求道者・坪井智哉の尽きせぬ情熱、“クビ”の危機感の中で歩んだ野球人生
同級生イチローが後押しした米国行き
03年に移籍した日本ハムでは2度の戦力外を受け、10年に移籍したオリックスでは1年限りで戦力外となった 【写真=BBM】
その時点で37歳。引退しても不思議ではない年齢だが、坪井は現役にこだわった。「ただ単純に野球が好きだったから」、米国へ渡り、独立リーグでプレーを続けた。このとき、家族以外で背中を押してくれたのが同級生のイチローだった。
坪井はイチローのことを、「野球選手の中で一番影響を受けた人物」と言う。だから、引退を決意したときも真っ先に報告した。
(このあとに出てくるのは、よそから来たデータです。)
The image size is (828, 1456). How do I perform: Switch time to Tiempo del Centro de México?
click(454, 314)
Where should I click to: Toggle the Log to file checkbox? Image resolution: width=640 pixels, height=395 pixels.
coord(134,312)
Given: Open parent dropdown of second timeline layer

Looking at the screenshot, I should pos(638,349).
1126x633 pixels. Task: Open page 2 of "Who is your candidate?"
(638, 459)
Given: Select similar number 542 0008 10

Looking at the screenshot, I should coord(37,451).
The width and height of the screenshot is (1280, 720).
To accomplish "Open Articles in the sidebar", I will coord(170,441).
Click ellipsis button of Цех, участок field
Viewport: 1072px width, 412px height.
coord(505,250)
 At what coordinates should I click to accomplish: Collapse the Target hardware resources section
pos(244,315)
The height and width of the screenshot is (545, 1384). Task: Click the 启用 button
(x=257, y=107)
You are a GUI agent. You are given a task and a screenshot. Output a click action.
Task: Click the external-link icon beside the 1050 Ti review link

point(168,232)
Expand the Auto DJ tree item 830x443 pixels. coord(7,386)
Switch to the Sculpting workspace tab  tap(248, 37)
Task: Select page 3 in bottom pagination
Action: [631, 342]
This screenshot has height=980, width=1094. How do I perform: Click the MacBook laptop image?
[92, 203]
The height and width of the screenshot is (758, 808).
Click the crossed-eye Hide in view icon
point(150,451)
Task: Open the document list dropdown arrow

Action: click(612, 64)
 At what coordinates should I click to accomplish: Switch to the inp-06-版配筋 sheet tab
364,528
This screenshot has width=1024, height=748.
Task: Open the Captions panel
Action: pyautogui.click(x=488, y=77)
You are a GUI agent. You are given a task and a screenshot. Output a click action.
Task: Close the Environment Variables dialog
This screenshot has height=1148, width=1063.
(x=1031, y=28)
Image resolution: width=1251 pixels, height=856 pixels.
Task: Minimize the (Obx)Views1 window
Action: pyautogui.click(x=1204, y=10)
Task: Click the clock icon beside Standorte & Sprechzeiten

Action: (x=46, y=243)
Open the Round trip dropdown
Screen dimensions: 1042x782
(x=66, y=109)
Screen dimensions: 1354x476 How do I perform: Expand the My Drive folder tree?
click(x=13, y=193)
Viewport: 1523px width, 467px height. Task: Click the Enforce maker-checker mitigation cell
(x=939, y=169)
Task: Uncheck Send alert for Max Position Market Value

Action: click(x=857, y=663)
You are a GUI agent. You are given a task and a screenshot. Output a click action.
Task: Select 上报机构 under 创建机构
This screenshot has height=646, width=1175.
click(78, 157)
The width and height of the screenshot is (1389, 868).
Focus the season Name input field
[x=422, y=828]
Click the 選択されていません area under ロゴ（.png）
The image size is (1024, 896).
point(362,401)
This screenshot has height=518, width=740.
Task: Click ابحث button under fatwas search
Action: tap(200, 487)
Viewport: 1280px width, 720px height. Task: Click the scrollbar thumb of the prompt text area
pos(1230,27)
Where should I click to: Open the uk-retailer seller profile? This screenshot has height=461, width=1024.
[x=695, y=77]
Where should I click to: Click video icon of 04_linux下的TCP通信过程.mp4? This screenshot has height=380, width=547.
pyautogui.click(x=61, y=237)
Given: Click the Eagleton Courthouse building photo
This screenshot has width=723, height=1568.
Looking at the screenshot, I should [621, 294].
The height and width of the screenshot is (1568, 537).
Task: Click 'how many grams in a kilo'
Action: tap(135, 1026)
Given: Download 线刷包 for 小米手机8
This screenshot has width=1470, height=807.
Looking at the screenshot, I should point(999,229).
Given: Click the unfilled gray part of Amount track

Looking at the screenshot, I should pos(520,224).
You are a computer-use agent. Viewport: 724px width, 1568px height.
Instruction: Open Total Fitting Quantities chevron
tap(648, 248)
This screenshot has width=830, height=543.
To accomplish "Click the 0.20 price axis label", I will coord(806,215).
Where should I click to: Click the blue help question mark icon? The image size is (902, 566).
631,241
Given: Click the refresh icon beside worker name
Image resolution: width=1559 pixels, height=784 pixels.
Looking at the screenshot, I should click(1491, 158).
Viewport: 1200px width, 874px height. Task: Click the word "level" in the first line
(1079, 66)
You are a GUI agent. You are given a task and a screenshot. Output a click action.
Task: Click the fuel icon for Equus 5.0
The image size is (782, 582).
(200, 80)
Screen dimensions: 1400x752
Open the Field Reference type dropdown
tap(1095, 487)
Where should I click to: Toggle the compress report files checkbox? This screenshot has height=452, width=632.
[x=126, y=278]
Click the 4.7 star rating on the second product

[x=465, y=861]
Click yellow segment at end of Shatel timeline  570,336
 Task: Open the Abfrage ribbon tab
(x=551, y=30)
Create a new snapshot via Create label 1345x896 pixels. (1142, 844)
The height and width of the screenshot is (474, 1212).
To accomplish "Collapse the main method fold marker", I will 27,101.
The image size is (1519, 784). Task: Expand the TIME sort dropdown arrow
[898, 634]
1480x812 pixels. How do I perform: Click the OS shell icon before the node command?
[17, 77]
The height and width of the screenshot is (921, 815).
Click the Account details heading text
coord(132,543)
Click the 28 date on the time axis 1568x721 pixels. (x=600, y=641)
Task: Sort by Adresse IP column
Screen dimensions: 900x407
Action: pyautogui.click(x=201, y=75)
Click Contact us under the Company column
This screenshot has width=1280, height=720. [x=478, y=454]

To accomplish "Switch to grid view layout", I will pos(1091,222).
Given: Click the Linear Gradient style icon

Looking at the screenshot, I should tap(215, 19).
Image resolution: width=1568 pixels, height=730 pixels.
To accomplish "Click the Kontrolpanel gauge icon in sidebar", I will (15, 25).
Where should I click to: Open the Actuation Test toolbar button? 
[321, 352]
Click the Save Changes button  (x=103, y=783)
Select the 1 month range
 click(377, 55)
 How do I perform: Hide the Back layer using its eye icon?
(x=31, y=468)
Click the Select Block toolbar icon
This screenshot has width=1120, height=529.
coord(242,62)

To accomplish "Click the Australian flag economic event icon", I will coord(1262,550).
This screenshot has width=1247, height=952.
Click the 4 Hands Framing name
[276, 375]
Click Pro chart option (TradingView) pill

「尊敬もしていましたし、あこがれもありました。何より人間として大好きなので、顔を見て伝えたかった。ニューヨークに会いに行って、家に招いてもらいました。3〜4時間ずっとしゃべっていましたね。イチローは黙って聞いてくれていました。独立リーグの環境の悪さや、僕の扱いにびっくりしながら。(引退については)『そこまで覚悟しているなら』ってことでしたね」
イチローが驚いた環境の悪さ、扱いの悪さとは……。
引退の一番の理由は「技術不足」
12年からは米独立リーグに所属。今年はランカスターでプレーした((c)URP) 【写真=BBM】
「僕がいた独立リーグの1つ上のレベルが3Aで、その上にメジャーがある。1打席でもメジャーの打席に立ちたいと思ってやってきましたけども、たかが独立リーグでなかなか試合に出られない、登録を外される、監督に相手にされない、という自分に限界を感じました」
球団への不信感や監督との確執があったことも否めない。独立リーグでは球団が選手の住環境を整えてくれる。相部屋がほとんどだが、ホテルの部屋を球団が借りてくれたり、地元でホームステイ先をあっ旋してくれたり。しかし、なぜか坪井だけはどちらも用意してもらえなかった。
試合中に「今日はどこに泊まるんだろう?」という不安が頭をよぎる。自腹でホテルに泊まる坪井を見かねたチームメートが、自分のホストファミリーに頼んでくれ、ソファを提供してもらったこともあるが、そこは、その家の愛犬の寝床だった。
「デカイから僕の力ではどかせられないし、無理にどかそうとすると怒られるので、エサを食べている間に寝る、みたいな感じでした。40歳にして、犬と寝床を取り合う経験をさせてもらったことは、僕の大きな財産になると思います(笑)」
今でこそ笑って話せるが、当時は“ネタ”にもできなかった。野球さえまともにできれば良かったのだろうが、たびたび登録を外され、一塁ベースコーチに立って、若い選手のヘルメットを片付けることもあった。「米国まで来て、何してるんだろう?」と思ったのも無理はない。
「野球界に恩返しができるような仕事をしたい」
坪井には10歳になる息子がいる。「物心がつくまで野球を続けたい」と思っていた息子は、父の影響で野球が好きになり、一緒にキャッチボールができる年齢になった。坪井の父・新三郎も元プロ野球選手(元中日など)。親子3代……を周囲は期待してしまう。
今後のことは「白紙」だが、ただ1つ、決めていることがある。
「野球にここまで育てられてきたので、何か野球に携われる、野球界に恩返しができるような仕事をしていけたらと思っています」
いろいろな経験を積んだ坪井なら、きっと良い指導者になるだろう。「球団が必要としてくれないと成り立たない」と前置きした上で、自分が指導者になったときのイメージを語ってくれた。
「あるとしたら、ファームで若い選手に交じって汗をかきながら、『練習はウソつかんぞ』って言っているイメージですかね」
そう言ったときの坪井の顔は、“野球人”のそれだった。